▶ _What you need to do_
Give the data again exactly, without images.

▶ _Data section_
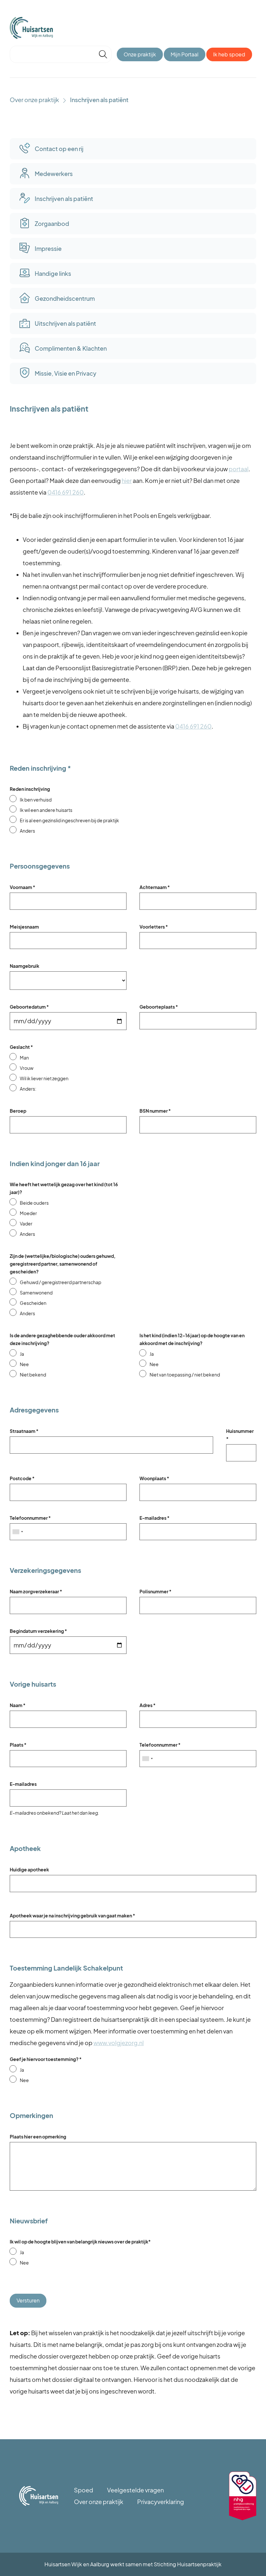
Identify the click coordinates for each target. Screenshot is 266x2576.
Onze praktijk (140, 54)
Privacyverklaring (160, 2501)
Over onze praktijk (34, 99)
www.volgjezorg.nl (118, 2042)
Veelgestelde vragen (135, 2490)
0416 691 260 (65, 492)
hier (127, 480)
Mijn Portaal (185, 54)
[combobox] (17, 1532)
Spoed (83, 2490)
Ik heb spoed (229, 54)
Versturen (28, 2300)
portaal (238, 469)
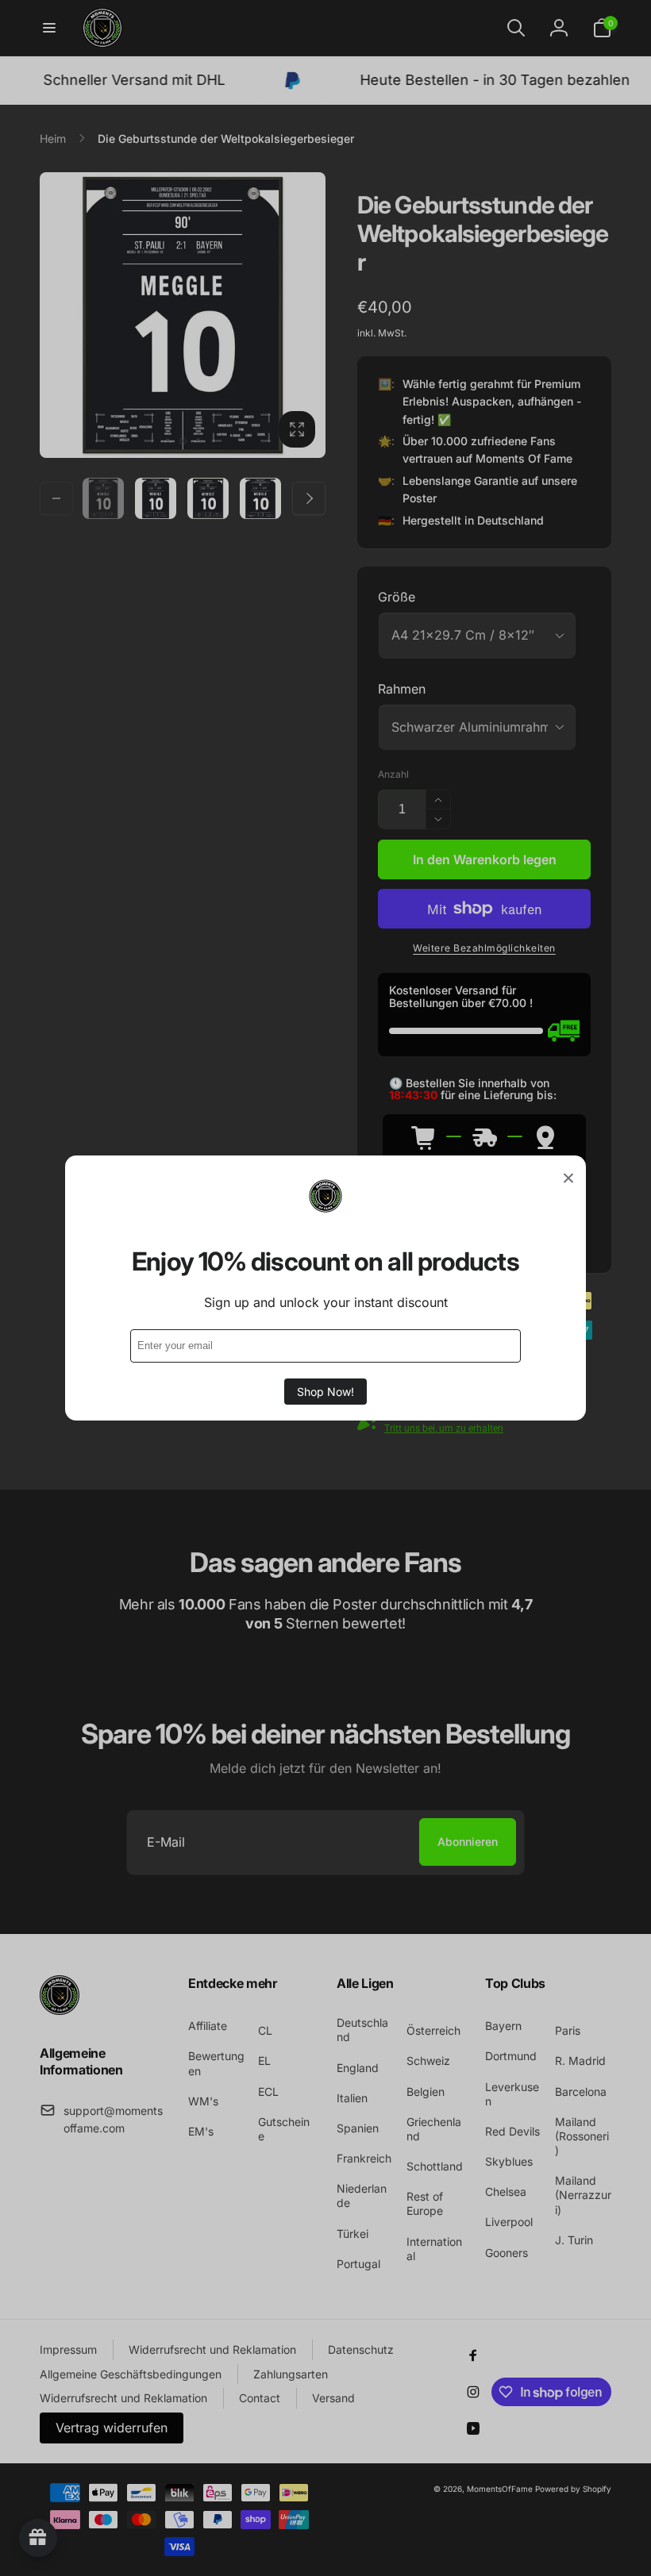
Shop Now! (325, 1391)
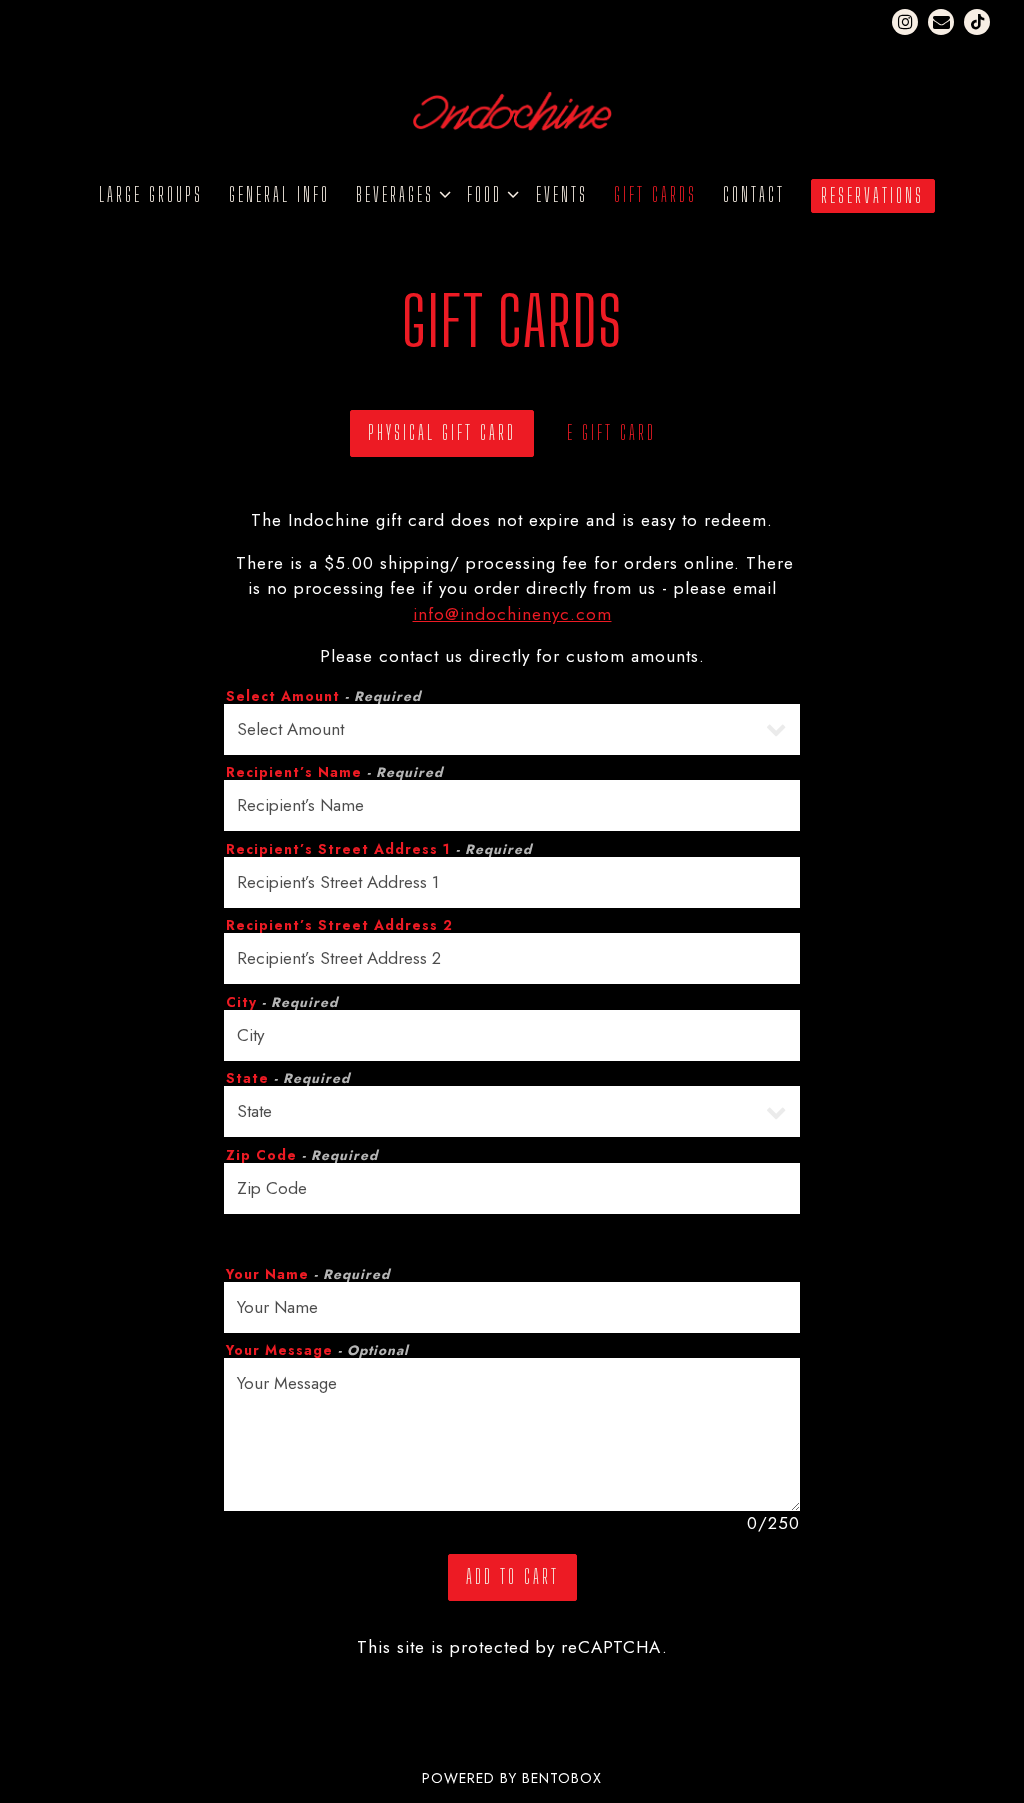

▶ _Result_
Identify the click coordinates for each target. Screenshot is 266x2576.
Onze praktijk (140, 54)
Privacyverklaring (160, 2501)
Over onze praktijk (34, 99)
www.volgjezorg.nl (118, 2042)
Veelgestelde vragen (135, 2490)
0416 691 260 (65, 492)
hier (127, 480)
Mijn Portaal (185, 54)
[combobox] (17, 1532)
Spoed (83, 2490)
Ik heb spoed (229, 54)
Versturen (28, 2300)
portaal (238, 469)
Shop Now! (325, 1391)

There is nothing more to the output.